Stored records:
╭──
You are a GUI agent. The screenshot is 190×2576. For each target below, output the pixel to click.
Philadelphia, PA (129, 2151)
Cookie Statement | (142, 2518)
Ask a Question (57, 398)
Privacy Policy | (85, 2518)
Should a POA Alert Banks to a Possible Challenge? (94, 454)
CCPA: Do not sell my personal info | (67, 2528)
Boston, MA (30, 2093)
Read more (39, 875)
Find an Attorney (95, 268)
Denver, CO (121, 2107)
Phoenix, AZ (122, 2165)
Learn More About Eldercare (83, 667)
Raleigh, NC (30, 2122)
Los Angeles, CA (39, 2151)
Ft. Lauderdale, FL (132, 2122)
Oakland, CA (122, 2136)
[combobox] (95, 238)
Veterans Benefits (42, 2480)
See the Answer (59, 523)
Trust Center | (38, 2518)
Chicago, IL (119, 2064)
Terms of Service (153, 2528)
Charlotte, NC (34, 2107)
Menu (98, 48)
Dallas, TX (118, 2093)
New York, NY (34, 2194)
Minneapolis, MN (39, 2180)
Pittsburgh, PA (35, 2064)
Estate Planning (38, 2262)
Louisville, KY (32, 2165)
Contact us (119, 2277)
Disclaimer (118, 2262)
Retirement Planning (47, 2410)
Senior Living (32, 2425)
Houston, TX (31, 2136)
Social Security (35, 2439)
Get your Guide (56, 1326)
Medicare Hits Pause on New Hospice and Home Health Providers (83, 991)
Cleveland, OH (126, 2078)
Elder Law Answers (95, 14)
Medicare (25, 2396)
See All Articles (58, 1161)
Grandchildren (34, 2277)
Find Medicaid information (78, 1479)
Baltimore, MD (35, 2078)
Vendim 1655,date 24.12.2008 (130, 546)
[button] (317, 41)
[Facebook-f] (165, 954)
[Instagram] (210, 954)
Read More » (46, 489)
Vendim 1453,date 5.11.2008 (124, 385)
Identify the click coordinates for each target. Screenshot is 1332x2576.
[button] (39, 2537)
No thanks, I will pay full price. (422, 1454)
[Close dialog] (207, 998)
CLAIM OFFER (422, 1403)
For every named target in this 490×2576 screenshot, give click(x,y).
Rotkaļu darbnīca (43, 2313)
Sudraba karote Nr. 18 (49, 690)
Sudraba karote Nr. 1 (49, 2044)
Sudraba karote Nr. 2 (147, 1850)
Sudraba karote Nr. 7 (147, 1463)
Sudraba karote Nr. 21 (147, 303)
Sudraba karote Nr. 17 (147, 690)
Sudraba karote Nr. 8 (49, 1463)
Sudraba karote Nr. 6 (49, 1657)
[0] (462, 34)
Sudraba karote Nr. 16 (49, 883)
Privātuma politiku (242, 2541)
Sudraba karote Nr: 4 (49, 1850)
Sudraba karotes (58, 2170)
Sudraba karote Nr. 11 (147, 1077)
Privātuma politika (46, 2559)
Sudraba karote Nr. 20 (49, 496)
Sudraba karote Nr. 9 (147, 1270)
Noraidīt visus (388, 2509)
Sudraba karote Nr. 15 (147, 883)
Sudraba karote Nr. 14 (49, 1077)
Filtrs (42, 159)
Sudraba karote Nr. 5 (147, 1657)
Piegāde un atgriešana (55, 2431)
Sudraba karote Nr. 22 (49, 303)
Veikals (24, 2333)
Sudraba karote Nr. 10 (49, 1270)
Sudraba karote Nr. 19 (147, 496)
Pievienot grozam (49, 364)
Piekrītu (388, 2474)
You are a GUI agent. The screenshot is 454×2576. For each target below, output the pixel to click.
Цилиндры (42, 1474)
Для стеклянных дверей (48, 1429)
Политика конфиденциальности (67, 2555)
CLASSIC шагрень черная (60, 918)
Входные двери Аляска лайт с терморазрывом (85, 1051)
╰──
▶ **What the exercise asks**: All that should be written out is the stretch of lines above between the one holding "Estate Planning (38, 2262)" and the one holding "Piegāde un atgriešana (55, 2431)", inclusive, exactly as given.

▶ **Exercise answer**:
Estate Planning (38, 2262)
Louisville, KY (32, 2165)
Contact us (119, 2277)
Disclaimer (118, 2262)
Retirement Planning (47, 2410)
Senior Living (32, 2425)
Houston, TX (31, 2136)
Social Security (35, 2439)
Get your Guide (56, 1326)
Medicare Hits Pause on New Hospice and Home Health Providers (83, 991)
Cleveland, OH (126, 2078)
Elder Law Answers (95, 14)
Medicare (25, 2396)
See All Articles (58, 1161)
Grandchildren (34, 2277)
Find Medicaid information (78, 1479)
Baltimore, MD (35, 2078)
Vendim 1655,date 24.12.2008 (130, 546)
[button] (317, 41)
[Facebook-f] (165, 954)
[Instagram] (210, 954)
Read More » (46, 489)
Vendim 1453,date 5.11.2008 (124, 385)
Identify the click coordinates for each target. Screenshot is 1332x2576.
[button] (39, 2537)
No thanks, I will pay full price. (422, 1454)
[Close dialog] (207, 998)
CLAIM OFFER (422, 1403)
For every named target in this 490×2576 screenshot, give click(x,y).
Rotkaļu darbnīca (43, 2313)
Sudraba karote Nr. 18 (49, 690)
Sudraba karote Nr. 1 (49, 2044)
Sudraba karote Nr. 2 (147, 1850)
Sudraba karote Nr. 7 (147, 1463)
Sudraba karote Nr. 21 (147, 303)
Sudraba karote Nr. 17 (147, 690)
Sudraba karote Nr. 8 (49, 1463)
Sudraba karote Nr. 6 (49, 1657)
[0] (462, 34)
Sudraba karote Nr. 16 (49, 883)
Privātuma politiku (242, 2541)
Sudraba karote Nr: 4 (49, 1850)
Sudraba karotes (58, 2170)
Sudraba karote Nr. 11 (147, 1077)
Privātuma politika (46, 2559)
Sudraba karote Nr. 20 (49, 496)
Sudraba karote Nr. 9 (147, 1270)
Noraidīt visus (388, 2509)
Sudraba karote Nr. 15 (147, 883)
Sudraba karote Nr. 14 (49, 1077)
Filtrs (42, 159)
Sudraba karote Nr. 5 (147, 1657)
Piegāde un atgriešana (55, 2431)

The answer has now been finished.